Ce texte a été rédigé par Carine Ferrey, conseillère principale chez Arsenal

Vous avez-dit « revenge spending » ?

2021-05-21

Tendances

Avril 2020 : les masques tombent et les portefeuilles s’ouvrent en Chine alors que l’État assouplit les mesures sanitaires en vigueur. La fièvre du COVID-19 a soudainement laissé sa place à une autre, d’un genre tout à fait différent : celle des achats. La réouverture de certaines boutiques de produits de luxe, telles que la française Hermès ou l’américaine Tiffany & Co. crée ainsi l’événement, marquée par de longues files d’attente et des ventes journalières chiffrées parfois en plusieurs millions de dollars. Le phénomène fait le tour des réseaux sociaux et est baptisé en chemin : le « revenge spending ».

En français « vengeance par l’achat », l’expression illustre la volonté de certains consommateurs de racheter le temps perdu pendant la pandémie en dépensant (presque) sans compter chez leurs enseignes de mode de luxe favorites.

Mais alors, si vous n’êtes ni Marc Jacobs, ni le successeur de Karl Lagerfeld, pouvez-vous vous attendre à ce qu’un tel comportement se produise aussi chez vos clients ? La réponse courte à cette question est aussi simple et claire qu’un manuel d’assemblage IKEA : peut-être.

Au menu : de l’optimisme à nuancer

Pendant que La Presse et Le Soleil prédisent un retour aux années folles 2.0 lors de l’après-pandémie, plusieurs recherches commencent à se pencher sur l’impact à court, moyen et long terme de la COVID-19 sur le comportement d’achat des consommateurs.

Ainsi, selon une étude réalisée par le groupe Condé Nast au Royaume-Unis, la majorité des répondants se disent optimistes vis-à-vis de la situation et 81% d’entre eux affirment vouloir dépenser, en ligne et lors des six prochains mois, autant ou plus qu’avant le début de la pandémie. Points marquants du rapport, 90% d’entre eux déclarent qu’ils soutiendront notamment les petites entreprises en dépensant davantage chez elles, une tendance qui pourra ainsi profiter aux petites et moyennes entreprises québécoises, souvent durement affectées par la crise. Également, certains secteurs d’activités seront plus susceptibles d’être touchés par un rebond des achats, outre celui évoqué de la mode, 63% des répondants prévoient dépenser autant ou plus en mobiliers et en accessoires de maison et 72% en produits de santé et de bien-être.
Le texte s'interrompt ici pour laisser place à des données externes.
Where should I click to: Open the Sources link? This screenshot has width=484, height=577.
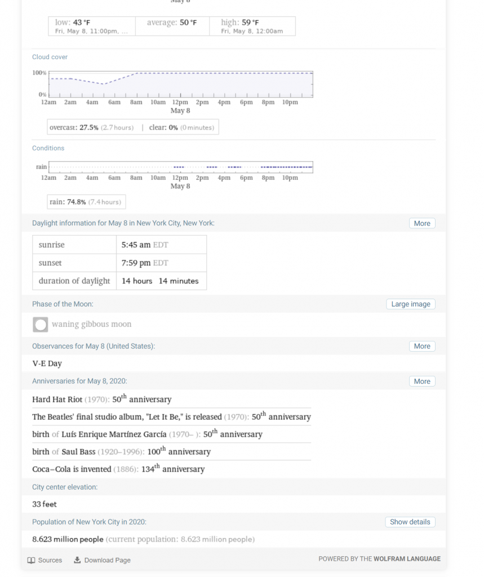click(x=50, y=560)
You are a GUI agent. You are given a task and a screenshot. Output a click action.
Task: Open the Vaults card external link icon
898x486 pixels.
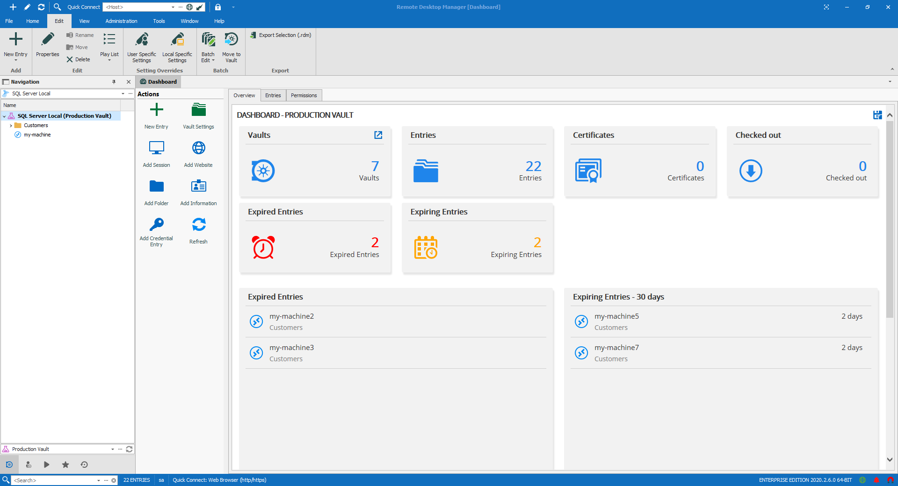tap(378, 135)
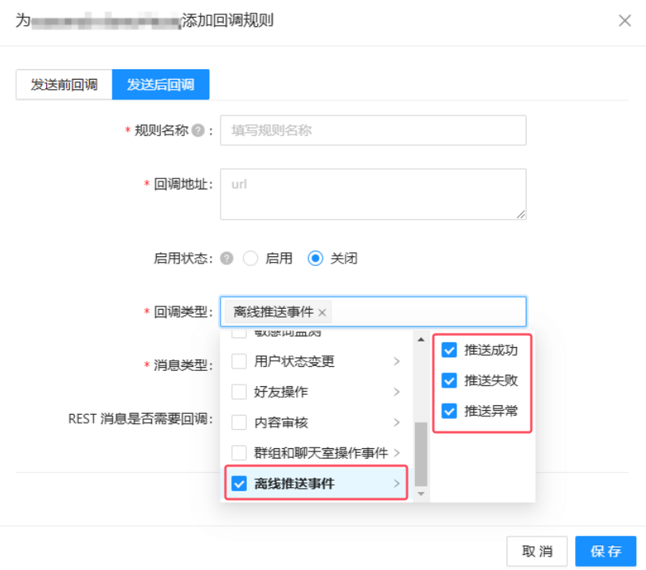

Du côté culturel, le constat est en demi-teinte, puisque 75% des répondants prévoient maintenir ou augmenter leurs dépenses en divertissement à domicile (diffusions payantes de spectacles, de films, de conférences ou d’événements, etc.), traduisant un intérêt mais aussi possiblement une certaine frilosité de la part du public à l’idée de retourner immédiatement en salle. Si certains spectacles en présentiel ont ainsi pourtant rapidement fait salle comble au moment du déconfinement de mars dernier, tels que les 30 représentations prévues de la pièce Les étés souterrains, dont les billets se sont vendus en moins d’une heure selon La Presse, difficile d’établir si ce succès est davantage dû à une explosion de la demande… ou à la réduction des capacités d’accueil des salles de spectacle.
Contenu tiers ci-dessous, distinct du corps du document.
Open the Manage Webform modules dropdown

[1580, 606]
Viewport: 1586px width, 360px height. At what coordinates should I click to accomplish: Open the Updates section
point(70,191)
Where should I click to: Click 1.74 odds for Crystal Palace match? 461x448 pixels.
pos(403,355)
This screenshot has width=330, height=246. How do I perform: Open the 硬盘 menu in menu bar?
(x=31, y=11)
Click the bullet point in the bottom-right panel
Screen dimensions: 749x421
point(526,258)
… les consommateurs ont globalement économisé davantage pendant la pandémie, la reprise de leurs achats va en majorité dépendre d’un facteur clé : leur revenu

Également, mis à part votre secteur d’activité, la possibilité qu’un phénomène de « revenge spending » concerne votre entreprise dépend aussi du profil de votre clientèle. Si le rapport du McKinsey Global Institute de mars dernier mentionne ainsi que les consommateurs ont globalement économisé davantage pendant la pandémie, la reprise de leurs achats va en majorité dépendre d’un facteur clé : leur revenu. Ainsi, si les dépenses des ménages aux revenus moyens à élevés devraient rapidement retrouver ou dépasser leur niveau pré-covid entre 2021 et 2022, celles des ménages aux revenus plus faibles pourraient rester en deçà, jusqu’au moins 2024.

Quoi retenir, en moins de 100 mots

Sans parler d’un retour assuré aux années folles, les entreprises québécoises peuvent globalement se montrer optimistes quant à l’augmentation de leur demande à court terme. Et qu’elles se rassurent, car si cette dernière dépend en partie d’éléments externes hors de leur contrôle, la reprise de leurs ventes dépendra aussi de facteurs bien plus contrôlables : leurs capacités à (re)conquérir des clients, à créer de la valeur et à construire une expérience unique pour leurs consommateurs.